Intanto, questa Terza guerra mondiale in scala ridotta – per ora – vede un nuovo sviluppo. Mentre Biden vola in Medio oriente per rilanciare la presenza americana nella regione e piatire un po’ di petrolio, Putin va a Teheran per un vertice con il presidente iraniano Raisi e quello turco Erdogan.

Già, Erdogan, che la Nato sperava di aver portato dalla sua parte… Il fatto  è che, a differenza del biondo premier britannico, il presidente turco sa bene come funziona il gioco, e sa che, anche se si consegnasse del tutto al potere che lo blandisce, resterà sempre inaffidabile.

È sopravvissuto a un golpe nel 2016, non sopravvivrebbe al secondo. Così, pur concedendosi alla Nato, continua a giocare in proprio, perseguendo il suo sogno neo-ottomano e garantendosi le spalle grazie a Putin, che lo salvò dal primo golpe avvertendolo in tempo (tramite l’Iran).

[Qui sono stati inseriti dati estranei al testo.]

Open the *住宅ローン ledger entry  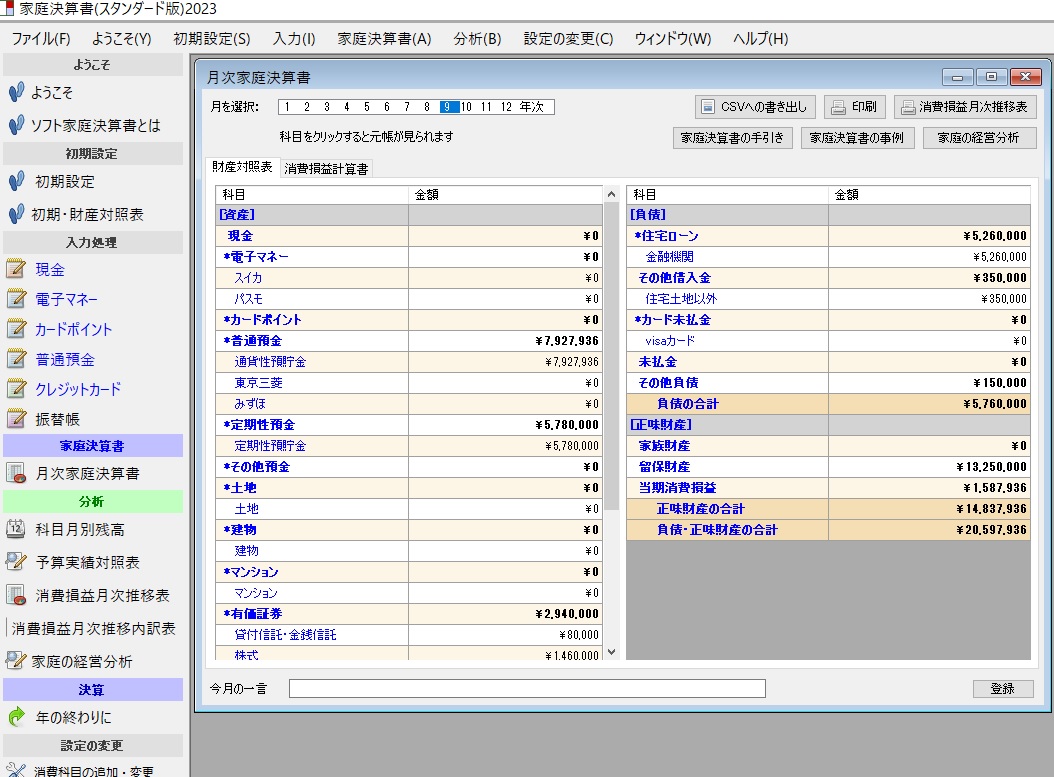coord(668,236)
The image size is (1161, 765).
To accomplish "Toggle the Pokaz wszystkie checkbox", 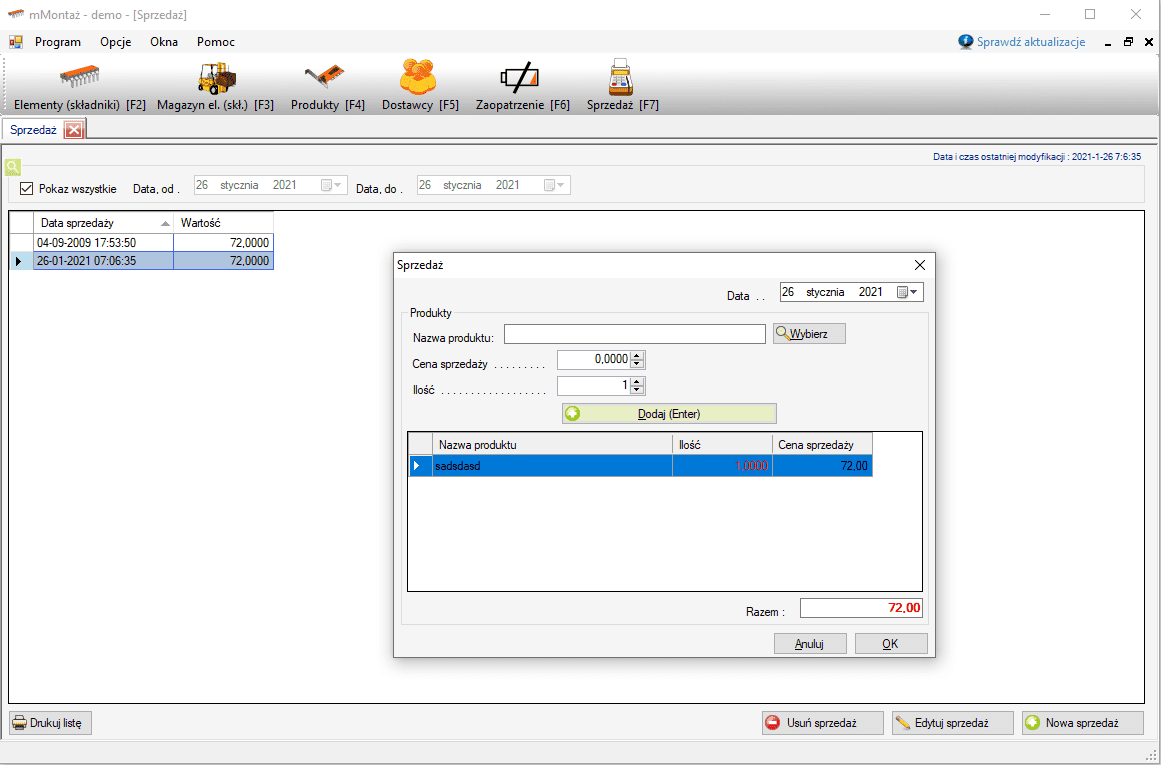I will [x=27, y=188].
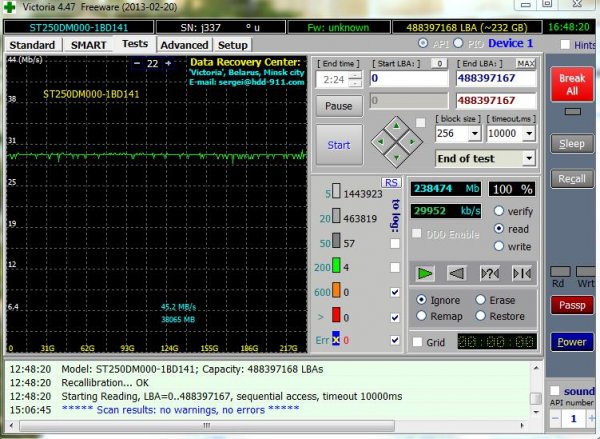
Task: Click the random seek question-mark icon
Action: tap(489, 273)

All’eventuale creazione di una Nato mediorientale anti-iraniana (scopo recondito del viaggio di Biden, ma di ardua realizzazione), la Russia risponde rinsaldando i suoi rapporti con le altre due potenze regionali.

Questa guerra mondiale fatta a pezzi è solo all’inizio e riserva sorprese. Per lo più sgradite.